In the text on subsistence farming, where do farmers get the seeds for growing crops?

TEXT >>
--------

This way of life is prevalent in parts of Central and Western Asia, Eastern and Southwestern Africa, India, and northern Eurasia. People travelled long distances to find food and hay for their animals. They began to live in a place where they found enough feed for their animals and stayed there until it finished.

Features of Subsistence Farming

Subsistence farming feature mixed cropping in which many crops are grown in a single space. In subsistence farming, capital and financial requirement are low. Farmers mostly grow their crops without using fertilizers and pesticides. The seeds for crop growth are directly taken from the previous crops. It features unimproved varieties of seeds for crop growth. Subsistence farming also features zero or low surplus, which is easily negligible.

The land is scattered in tiny pieces in this farming. Production of food is limited but enough for a person and his family. Most labour is untrained and unskilled. Most of the time, family members do the labour work. The yield of this crop is low, but it is highly organic.

--------

DATA SHOWN >>
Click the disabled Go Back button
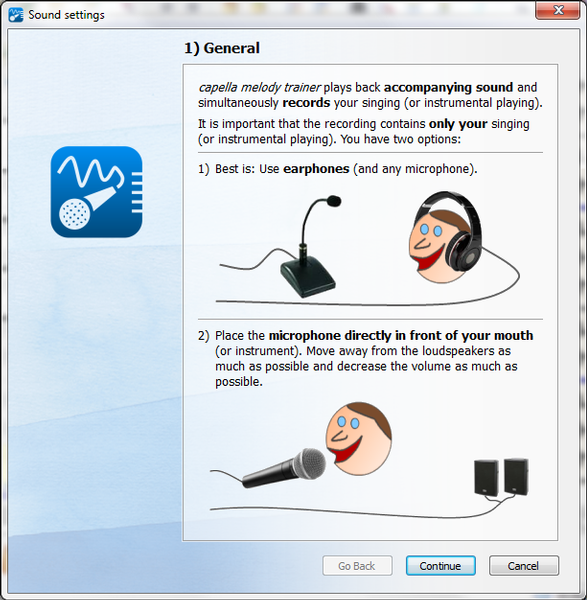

--------

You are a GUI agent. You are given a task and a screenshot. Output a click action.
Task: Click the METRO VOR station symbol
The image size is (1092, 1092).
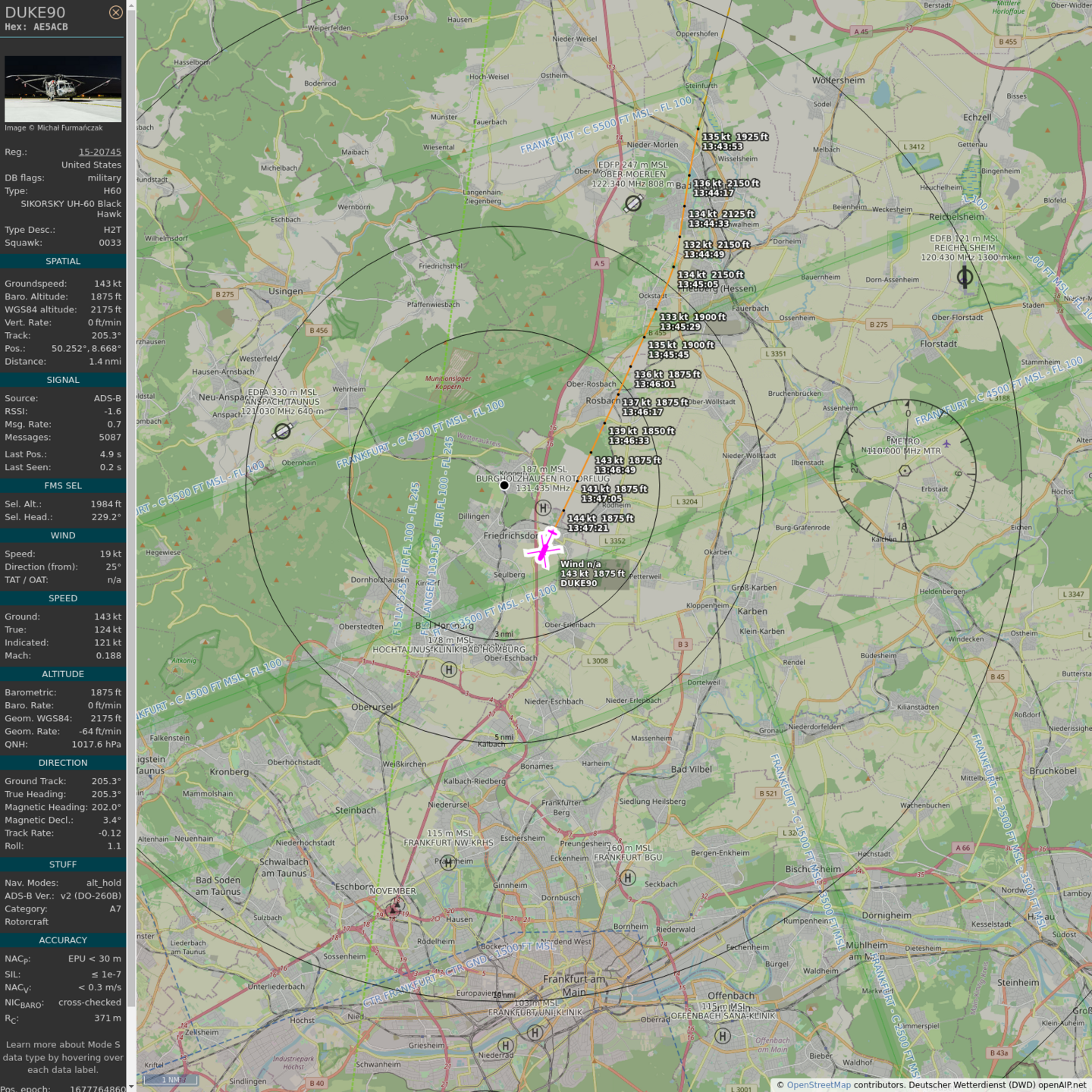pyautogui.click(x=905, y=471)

--------

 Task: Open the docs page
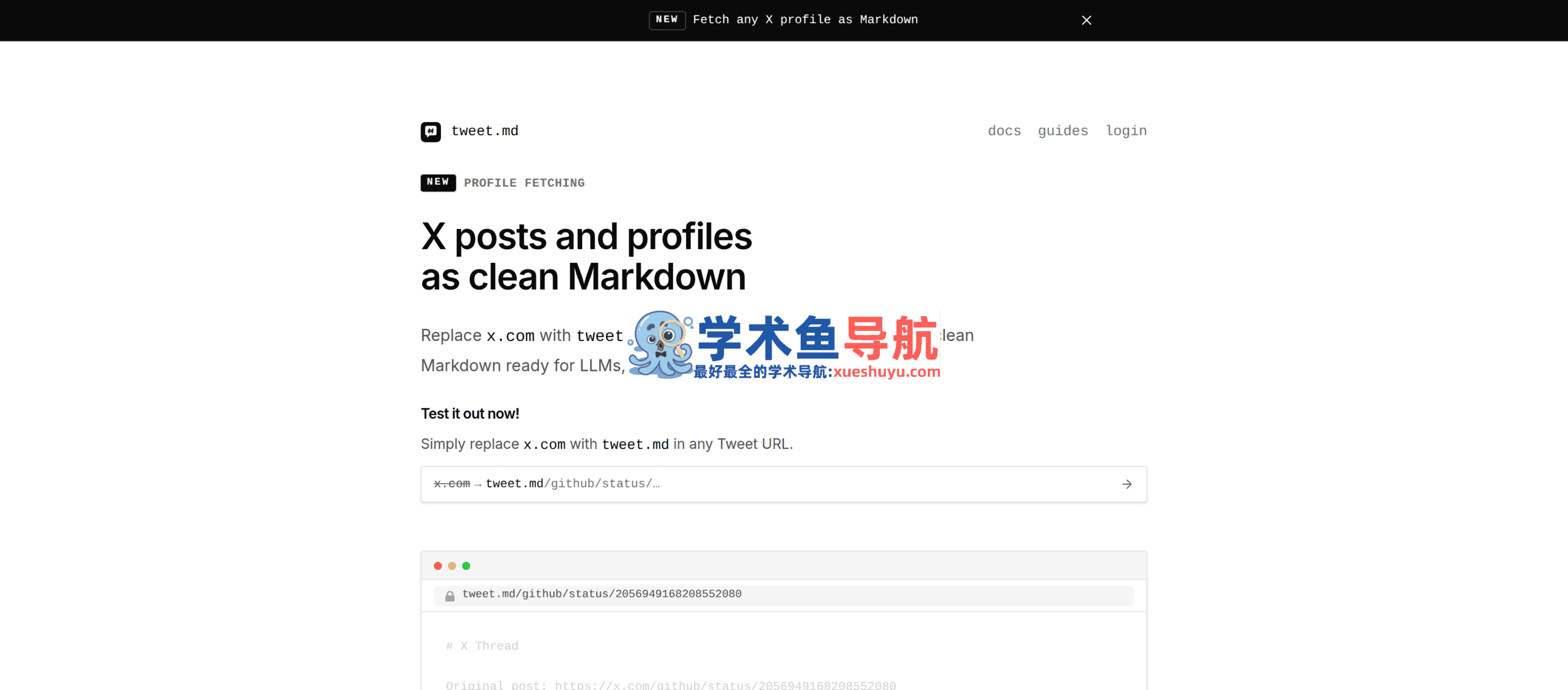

--------

YOUR SOLUTION >>
The seeds are taken directly from the previous crops.